A U.S. State Department official said in response to the statement that it had designated the U.S. embassy in Guyana as the primary site to process immigrant visas for residents of Cuba. The United States was committed to supporting “safe, orderly, and humane migration from Cuba,” the official said.
The administration of former U.S. President Donald Trump drew the U.S. embassy in Havana down to skeletal staffing after a series of unexplained health incidents among its diplomats, moving consular services for Cubans to third countries.
Trump’s successor, President Joe Biden, vowed during his campaign to reverse some Trump policy shifts that “have inflicted harm on the Cuban people.” But hopes he might move quickly restore consular services were dampened when the White House said this week a broad Cuba policy shift is not among Biden’s top priorities.

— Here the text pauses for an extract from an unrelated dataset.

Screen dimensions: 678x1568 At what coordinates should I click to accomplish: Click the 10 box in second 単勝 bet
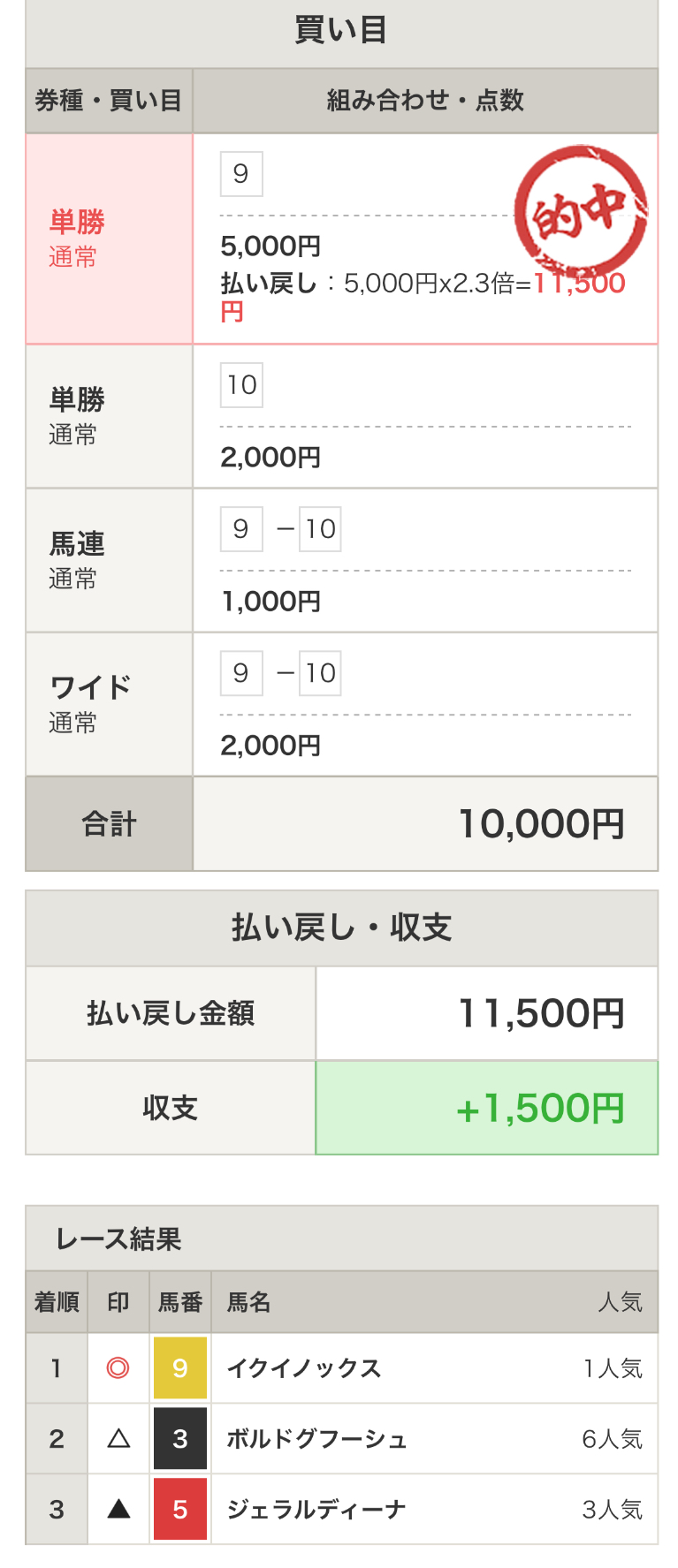(241, 385)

Nonetheless, the perception Biden will be more tolerant than Trump towards undocumented migrants, as well as Cuba’s deepening economic crisis, are likely also boosting illegal migration this year, said Jorge Duany, director of the Cuban Research Institute at Florida International University.
Under a 1966 act, it is also easier for Cubans than migrants from many other places to gain “political asylum” and a green card that grants permanent residency.
Following the capsizing of the boat off the Bahamas, distraught relatives of the missing pled on Miami television channels for authorities to shed light on the situation, in images widely shared on social media in Cuba.
“I am desperate because these children who were like my children have disappeared,” said Niurka Caballero, whose two- and four-year-old great niece and nephew were on the boat with their mother.
“Cuba at least found the boat and has said it will continue the search,” Caballero told Reuters by telephone from the northern coastal town of Caibarien. “We still have some hope.”